Two Paths to a Workflow
There are two ways to author a workflow in CatGo:
- Visual editor — Drag nodes from the palette, connect edges, configure parameters, and run. Source:
src/lib/workflow/. - CatBot (natural language) — Describe a calculation in plain English and let the assistant build the graph.
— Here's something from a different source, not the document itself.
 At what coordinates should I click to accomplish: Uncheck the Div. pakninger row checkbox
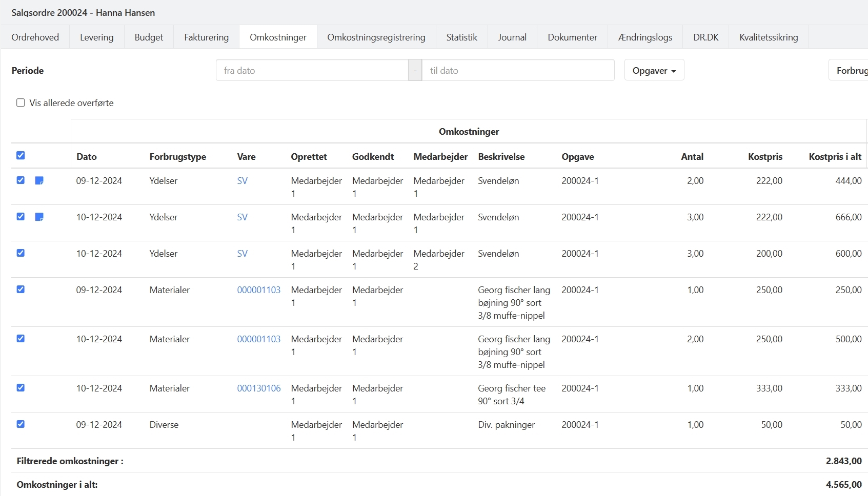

Two layers handle this:
- In-app chat tools (
src/lib/chat/workflow-tools.ts) for the frontend conversation loop - MCP
catgo_workflowtool (server/mcp_tools/server.py) for SDK-driven agent workflows
- In-app chat tools (
Both AI layers share the same node schema and CRUD endpoints but differ in a few behaviors worth knowing about:
- The MCP
createpath auto-adds astructure_inputnode so agents always have a starting point. - The MCP
runpath starts execution immediately on call — no in-UI confirmation step. This is intentional for unattended agent runs; the in-app chat path uses CatBot's PermissionCard instead.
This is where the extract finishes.